Над скрипачом потешались, он убежденно и добродушно отвечал, по-детски приподымая длинноволосые брови:

— Во всем нужна известная система. Музыка, как математика, — точная наука. Все окружающее музыканта должно звучать в одном ключе.

И он нумеровал, шнуровал, вклеивал в регистраторы свою жизнь, и ключ, в котором она звучала, наверное, казался ему прекрасным.

Но однажды Верт вошел к Никите в неурочный час, и по одному взгляду товарища Никита понял, что произошло непоправимое.

— Карев, — сказал Верт, — я прошу вас уделить мне десять минут. Пойдемте в мою комнату.

Он нимало не изменился. По-прежнему здоровая краска просвечивала сквозь синеву его бритых щек, все те же кочковатые мускулы округляли его плечи и грудь, пуховая фуфайка волос виднелась за воротником рубахи. Только из глаз его исчезло простодушие, они померкли, обесцветились, как стекла погашенного фонаря.

— Вы сегодня не играли? — спросил Карев, садясь рядом с Вертом на кушетку и отодвигая к стене пустой скрипичный футляр.

— Нет, не играл, — ответил Верт. — И я не знаю… то есть, видите ли, Карев…

Он сосредоточенно уставился глазами в пустоту и с боязливой осторожностью проговорил:

— Вчера, после урока, Гюбнер предложил мне перейти на альт.

— Что? — вскрикнул Никита.

Гюбнер был профессором по классу скрипки и многолетним учителем Никиты.

— Да, да, — подтвердил Верт равнодушно. — Он предложил мне перейти на альт.
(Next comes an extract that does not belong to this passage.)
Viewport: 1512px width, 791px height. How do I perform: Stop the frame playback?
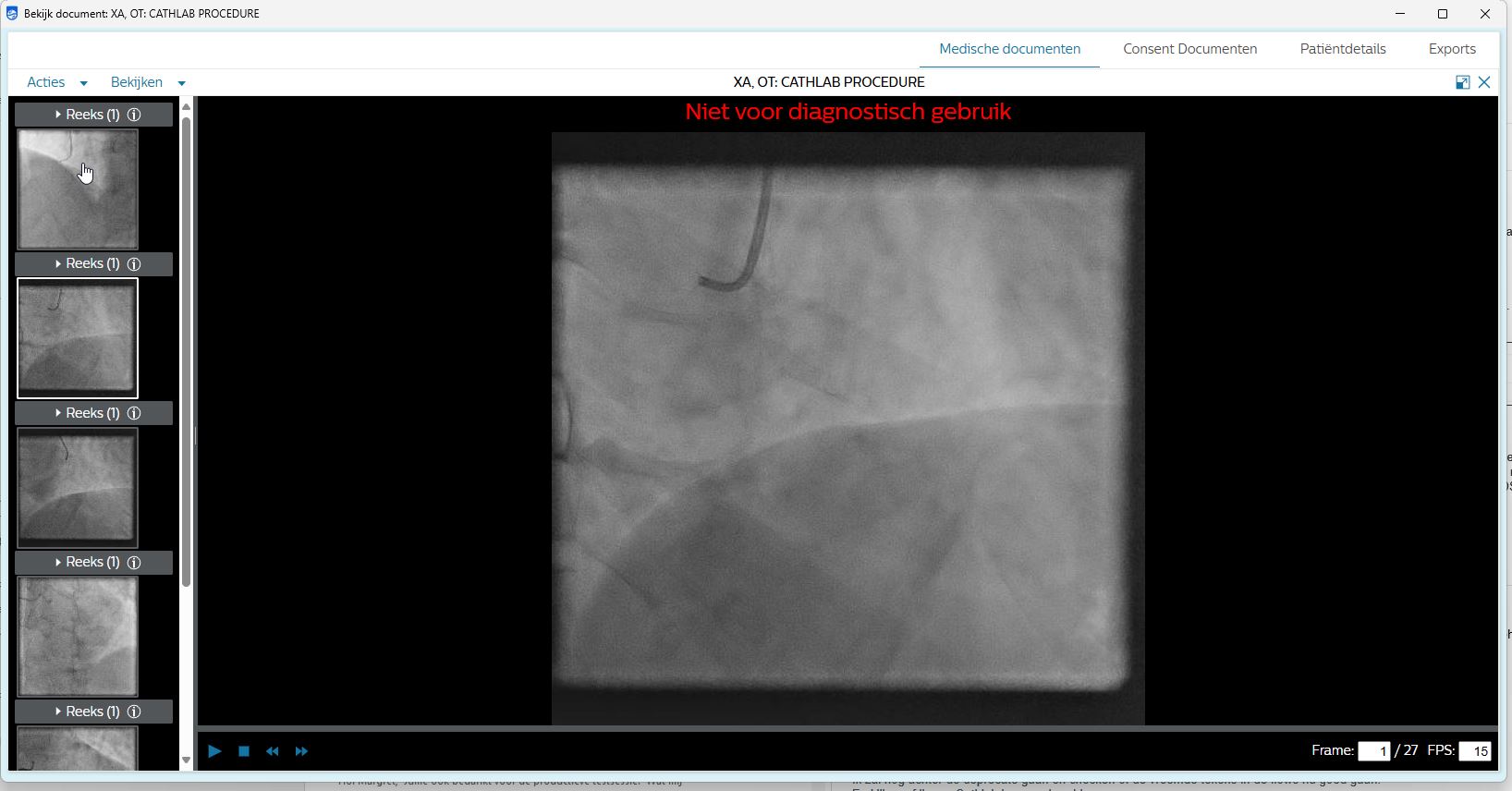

Он сказал: «Из вас, несомненно, получится хороший скрипач, прекрасный скрипач. Но, милый Верт, — сказал он, — милый Верт… прекрасных скрипачей немало. И теперь скрипачу так трудно работать, то есть зарабатывать. Получить достойное место невозможно, почти невозможно. А спрос на альтистов громадный, хороших альтистов нет. Из вас, милый Верт, — сказал он, — должен получиться совершенно замечательный альтист, исключительный, редкий альтист. С вашей одаренностью, — сказал он, — музыкальностью и с вашими пальцами, — смотрите, какие у вас пальцы, они созданы для альта… Конечно, — сказал он, — вы можете продолжать работать на скрипке, я ничего не говорю, вы делаете хорошие успехи. Но мой совет — перейти на альт». Он больше ничего не сказал… И это все, что я хотел сообщить вам, Карев.

Верт смущенно улыбнулся.

— Это все, — повторил он. — Я прошу вас, Карев, не говорить пока об этом. Я избрал вас потому, что вы отнесетесь к этой истории серьезно.